WHAT YOU HAVE TO DO:
Return, word for word, the records that begin at the line containing "Privacy Policy [Privacy" and stop after the line containing "Sign Up (65, 1657)". Include both of those lines.

GIVEN DATA:

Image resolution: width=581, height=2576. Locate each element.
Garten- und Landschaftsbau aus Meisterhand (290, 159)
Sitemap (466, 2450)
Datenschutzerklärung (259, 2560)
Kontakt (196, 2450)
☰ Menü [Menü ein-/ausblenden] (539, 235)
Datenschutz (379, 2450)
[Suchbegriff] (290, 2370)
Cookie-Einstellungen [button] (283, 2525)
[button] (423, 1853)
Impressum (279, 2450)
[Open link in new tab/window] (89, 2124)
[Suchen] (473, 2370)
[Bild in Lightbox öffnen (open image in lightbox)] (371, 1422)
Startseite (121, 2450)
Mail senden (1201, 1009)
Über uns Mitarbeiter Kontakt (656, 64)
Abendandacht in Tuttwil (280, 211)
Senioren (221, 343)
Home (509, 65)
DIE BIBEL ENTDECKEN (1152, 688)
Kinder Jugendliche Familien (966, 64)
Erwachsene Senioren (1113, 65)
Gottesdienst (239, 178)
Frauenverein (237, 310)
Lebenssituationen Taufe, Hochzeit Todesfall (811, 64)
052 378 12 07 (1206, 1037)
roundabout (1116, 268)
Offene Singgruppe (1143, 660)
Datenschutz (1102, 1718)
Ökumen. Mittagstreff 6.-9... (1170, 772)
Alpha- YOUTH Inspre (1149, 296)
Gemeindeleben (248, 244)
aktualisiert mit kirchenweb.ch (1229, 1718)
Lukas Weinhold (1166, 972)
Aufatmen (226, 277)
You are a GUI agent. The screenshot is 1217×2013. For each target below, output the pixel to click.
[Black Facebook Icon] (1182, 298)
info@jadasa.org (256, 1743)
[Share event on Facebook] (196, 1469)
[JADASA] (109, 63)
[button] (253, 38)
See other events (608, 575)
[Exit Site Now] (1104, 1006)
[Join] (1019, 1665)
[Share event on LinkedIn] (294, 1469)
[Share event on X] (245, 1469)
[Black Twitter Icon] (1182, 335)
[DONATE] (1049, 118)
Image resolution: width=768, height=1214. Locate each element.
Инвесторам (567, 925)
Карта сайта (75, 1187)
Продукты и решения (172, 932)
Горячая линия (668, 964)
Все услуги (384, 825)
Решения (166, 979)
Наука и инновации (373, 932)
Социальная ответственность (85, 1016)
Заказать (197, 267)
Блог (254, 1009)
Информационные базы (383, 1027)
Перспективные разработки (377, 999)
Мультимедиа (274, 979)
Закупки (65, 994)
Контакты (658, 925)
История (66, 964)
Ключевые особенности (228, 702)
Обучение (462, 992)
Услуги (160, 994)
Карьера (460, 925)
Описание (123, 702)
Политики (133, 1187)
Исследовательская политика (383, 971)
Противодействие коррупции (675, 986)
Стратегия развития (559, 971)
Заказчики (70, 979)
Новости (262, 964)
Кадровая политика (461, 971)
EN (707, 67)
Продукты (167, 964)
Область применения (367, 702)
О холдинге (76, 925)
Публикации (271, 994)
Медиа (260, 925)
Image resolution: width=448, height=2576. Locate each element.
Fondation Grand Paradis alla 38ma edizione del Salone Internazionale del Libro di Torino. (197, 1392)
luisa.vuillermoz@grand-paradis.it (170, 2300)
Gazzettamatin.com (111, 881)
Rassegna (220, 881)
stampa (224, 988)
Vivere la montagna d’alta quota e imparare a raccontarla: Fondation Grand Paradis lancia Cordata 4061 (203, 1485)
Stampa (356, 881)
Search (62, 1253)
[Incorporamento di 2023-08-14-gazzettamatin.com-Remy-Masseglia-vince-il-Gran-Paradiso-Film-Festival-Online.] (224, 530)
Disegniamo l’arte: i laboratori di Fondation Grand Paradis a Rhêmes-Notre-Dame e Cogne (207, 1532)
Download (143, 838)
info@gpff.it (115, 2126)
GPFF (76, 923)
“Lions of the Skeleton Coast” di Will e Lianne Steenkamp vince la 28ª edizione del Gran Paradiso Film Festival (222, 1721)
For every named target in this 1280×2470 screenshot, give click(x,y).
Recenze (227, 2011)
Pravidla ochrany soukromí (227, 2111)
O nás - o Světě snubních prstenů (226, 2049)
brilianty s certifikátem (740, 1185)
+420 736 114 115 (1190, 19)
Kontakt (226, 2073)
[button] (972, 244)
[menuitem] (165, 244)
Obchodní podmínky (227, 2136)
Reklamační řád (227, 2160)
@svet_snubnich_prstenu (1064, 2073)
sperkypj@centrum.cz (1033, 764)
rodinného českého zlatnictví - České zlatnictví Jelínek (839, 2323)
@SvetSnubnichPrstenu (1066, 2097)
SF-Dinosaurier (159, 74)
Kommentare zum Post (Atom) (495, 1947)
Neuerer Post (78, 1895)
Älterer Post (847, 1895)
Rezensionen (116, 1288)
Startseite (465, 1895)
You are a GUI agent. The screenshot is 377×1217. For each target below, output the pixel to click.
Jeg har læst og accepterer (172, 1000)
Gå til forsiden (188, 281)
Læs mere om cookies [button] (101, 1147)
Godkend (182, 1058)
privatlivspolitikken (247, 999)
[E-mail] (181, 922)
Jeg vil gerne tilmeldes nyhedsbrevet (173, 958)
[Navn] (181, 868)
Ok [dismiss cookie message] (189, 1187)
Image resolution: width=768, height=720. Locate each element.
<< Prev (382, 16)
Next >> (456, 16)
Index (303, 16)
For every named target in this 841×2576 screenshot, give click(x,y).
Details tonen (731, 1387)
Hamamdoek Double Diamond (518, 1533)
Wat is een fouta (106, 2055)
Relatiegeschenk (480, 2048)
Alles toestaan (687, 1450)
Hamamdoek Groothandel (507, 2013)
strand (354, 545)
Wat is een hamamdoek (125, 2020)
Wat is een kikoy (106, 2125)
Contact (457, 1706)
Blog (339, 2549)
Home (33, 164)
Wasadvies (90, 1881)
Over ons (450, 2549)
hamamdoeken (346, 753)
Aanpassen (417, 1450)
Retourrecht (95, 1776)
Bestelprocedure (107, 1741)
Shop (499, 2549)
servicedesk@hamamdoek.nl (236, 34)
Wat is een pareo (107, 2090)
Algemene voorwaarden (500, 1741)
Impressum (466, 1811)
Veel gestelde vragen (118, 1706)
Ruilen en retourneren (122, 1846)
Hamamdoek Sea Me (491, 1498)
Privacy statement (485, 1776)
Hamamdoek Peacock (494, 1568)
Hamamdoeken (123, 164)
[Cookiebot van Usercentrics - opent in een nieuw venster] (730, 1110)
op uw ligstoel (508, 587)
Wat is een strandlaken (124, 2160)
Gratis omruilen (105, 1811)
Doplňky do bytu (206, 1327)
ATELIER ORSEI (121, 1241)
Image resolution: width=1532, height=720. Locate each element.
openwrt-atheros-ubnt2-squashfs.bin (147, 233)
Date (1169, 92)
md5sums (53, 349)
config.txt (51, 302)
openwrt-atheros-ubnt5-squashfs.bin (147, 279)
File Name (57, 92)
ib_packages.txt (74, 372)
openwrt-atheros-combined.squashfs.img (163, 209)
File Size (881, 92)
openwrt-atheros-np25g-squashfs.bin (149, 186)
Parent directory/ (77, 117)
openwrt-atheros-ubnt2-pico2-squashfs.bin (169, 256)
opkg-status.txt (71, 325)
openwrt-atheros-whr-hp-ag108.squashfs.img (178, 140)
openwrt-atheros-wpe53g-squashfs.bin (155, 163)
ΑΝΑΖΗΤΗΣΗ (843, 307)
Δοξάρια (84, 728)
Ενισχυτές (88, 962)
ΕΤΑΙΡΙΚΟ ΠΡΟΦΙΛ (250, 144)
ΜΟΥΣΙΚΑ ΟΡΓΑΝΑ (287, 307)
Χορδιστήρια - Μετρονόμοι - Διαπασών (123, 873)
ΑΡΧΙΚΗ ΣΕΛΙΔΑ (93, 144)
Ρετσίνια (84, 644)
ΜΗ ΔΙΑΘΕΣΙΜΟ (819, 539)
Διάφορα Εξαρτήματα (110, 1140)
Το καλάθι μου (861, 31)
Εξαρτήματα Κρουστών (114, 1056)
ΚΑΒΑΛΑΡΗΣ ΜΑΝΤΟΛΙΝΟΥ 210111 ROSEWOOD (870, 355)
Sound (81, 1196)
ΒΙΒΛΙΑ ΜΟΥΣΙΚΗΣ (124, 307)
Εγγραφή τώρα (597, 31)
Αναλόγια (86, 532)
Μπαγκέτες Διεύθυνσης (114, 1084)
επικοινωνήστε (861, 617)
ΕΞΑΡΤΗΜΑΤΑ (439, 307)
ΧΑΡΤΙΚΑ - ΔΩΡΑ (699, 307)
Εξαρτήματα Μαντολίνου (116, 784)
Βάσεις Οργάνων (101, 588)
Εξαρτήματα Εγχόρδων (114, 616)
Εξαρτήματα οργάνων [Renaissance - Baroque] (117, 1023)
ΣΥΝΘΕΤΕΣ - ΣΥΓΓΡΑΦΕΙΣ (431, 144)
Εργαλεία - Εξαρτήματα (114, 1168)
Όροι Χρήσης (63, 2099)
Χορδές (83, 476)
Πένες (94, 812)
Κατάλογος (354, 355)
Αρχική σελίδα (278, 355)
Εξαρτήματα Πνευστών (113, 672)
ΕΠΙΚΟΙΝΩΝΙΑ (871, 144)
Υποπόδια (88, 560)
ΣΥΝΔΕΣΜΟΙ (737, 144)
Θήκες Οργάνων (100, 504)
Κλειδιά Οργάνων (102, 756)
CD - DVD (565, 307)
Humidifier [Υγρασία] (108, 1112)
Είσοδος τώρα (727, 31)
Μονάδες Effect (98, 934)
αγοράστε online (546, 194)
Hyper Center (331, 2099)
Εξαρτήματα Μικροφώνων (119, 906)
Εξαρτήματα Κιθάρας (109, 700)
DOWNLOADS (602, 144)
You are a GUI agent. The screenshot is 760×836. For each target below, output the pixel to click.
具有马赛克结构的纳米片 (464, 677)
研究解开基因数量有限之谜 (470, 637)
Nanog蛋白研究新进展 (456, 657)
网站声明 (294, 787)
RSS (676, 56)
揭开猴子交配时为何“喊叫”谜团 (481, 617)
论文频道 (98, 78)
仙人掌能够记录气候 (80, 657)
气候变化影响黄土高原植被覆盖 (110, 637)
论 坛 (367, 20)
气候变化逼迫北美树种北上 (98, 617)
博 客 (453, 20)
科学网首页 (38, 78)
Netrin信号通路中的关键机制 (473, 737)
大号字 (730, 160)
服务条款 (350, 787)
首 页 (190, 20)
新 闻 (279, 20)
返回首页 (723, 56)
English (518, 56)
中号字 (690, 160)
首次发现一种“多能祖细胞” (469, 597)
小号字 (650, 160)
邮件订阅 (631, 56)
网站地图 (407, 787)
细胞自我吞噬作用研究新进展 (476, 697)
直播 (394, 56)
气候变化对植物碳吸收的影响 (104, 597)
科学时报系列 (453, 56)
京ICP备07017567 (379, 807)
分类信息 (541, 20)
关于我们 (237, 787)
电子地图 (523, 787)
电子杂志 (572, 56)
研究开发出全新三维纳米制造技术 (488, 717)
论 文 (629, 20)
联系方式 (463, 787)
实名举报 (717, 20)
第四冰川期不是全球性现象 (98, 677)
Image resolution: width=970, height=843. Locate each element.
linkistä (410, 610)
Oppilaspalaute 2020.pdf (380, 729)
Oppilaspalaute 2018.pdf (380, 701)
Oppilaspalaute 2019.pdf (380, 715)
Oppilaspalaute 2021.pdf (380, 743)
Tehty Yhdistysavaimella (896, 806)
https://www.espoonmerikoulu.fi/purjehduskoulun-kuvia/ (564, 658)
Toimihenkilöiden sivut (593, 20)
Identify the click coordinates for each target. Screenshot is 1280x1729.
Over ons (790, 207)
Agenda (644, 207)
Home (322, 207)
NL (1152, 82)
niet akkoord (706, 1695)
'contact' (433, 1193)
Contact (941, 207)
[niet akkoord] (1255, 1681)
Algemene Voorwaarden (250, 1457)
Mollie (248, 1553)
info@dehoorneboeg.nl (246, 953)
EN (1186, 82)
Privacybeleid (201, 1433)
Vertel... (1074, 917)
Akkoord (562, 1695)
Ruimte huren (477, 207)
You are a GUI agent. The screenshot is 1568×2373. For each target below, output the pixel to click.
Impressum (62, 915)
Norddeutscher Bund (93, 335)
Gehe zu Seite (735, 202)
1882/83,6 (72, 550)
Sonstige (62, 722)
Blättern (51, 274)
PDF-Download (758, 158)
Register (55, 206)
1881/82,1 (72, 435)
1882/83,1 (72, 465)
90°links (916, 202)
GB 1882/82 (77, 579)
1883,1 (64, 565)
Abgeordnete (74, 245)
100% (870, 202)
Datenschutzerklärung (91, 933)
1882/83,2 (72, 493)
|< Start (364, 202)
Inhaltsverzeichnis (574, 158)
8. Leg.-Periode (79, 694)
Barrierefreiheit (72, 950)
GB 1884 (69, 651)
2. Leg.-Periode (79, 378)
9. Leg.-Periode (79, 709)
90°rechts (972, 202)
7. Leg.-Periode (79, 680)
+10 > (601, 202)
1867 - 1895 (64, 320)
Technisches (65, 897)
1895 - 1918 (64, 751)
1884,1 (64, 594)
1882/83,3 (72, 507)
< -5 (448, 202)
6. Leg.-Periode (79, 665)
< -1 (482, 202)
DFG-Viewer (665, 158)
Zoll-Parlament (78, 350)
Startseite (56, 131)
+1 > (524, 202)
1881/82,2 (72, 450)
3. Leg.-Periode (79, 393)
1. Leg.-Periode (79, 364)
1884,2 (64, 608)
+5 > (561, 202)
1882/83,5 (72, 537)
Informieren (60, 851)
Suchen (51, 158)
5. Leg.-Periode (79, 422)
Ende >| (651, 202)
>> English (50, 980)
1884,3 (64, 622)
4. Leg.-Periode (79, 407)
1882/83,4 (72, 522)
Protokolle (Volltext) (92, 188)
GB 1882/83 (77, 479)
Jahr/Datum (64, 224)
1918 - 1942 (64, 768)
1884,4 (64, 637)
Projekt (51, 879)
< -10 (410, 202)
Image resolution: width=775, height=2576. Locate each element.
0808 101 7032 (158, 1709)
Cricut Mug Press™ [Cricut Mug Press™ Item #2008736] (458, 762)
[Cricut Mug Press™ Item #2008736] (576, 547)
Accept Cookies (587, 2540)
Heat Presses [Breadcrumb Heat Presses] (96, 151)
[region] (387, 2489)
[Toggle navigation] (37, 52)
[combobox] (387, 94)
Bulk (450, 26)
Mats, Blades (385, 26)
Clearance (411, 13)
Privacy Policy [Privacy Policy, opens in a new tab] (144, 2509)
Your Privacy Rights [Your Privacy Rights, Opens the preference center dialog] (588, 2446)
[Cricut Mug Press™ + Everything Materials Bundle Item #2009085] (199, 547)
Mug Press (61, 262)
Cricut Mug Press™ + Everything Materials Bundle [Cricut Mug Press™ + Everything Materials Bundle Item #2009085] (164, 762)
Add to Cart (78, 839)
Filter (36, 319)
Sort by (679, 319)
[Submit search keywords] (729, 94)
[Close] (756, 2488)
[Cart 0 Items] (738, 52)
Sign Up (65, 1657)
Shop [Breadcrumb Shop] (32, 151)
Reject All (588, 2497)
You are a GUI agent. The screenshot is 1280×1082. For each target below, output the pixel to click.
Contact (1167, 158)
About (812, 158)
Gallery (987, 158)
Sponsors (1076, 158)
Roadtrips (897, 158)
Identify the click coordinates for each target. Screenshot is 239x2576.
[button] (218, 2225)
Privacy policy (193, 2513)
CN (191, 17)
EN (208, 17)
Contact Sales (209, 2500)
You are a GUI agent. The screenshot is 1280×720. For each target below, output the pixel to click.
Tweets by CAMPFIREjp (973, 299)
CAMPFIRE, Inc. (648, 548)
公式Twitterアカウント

CORRECT ANSWER:
Privacy Policy [Privacy Policy, opens in a new tab] (144, 2509)
Your Privacy Rights [Your Privacy Rights, Opens the preference center dialog] (588, 2446)
[Cricut Mug Press™ + Everything Materials Bundle Item #2009085] (199, 547)
Mug Press (61, 262)
Cricut Mug Press™ + Everything Materials Bundle [Cricut Mug Press™ + Everything Materials Bundle Item #2009085] (164, 762)
Add to Cart (78, 839)
Filter (36, 319)
Sort by (679, 319)
[Submit search keywords] (729, 94)
[Close] (756, 2488)
[Cart 0 Items] (738, 52)
Sign Up (65, 1657)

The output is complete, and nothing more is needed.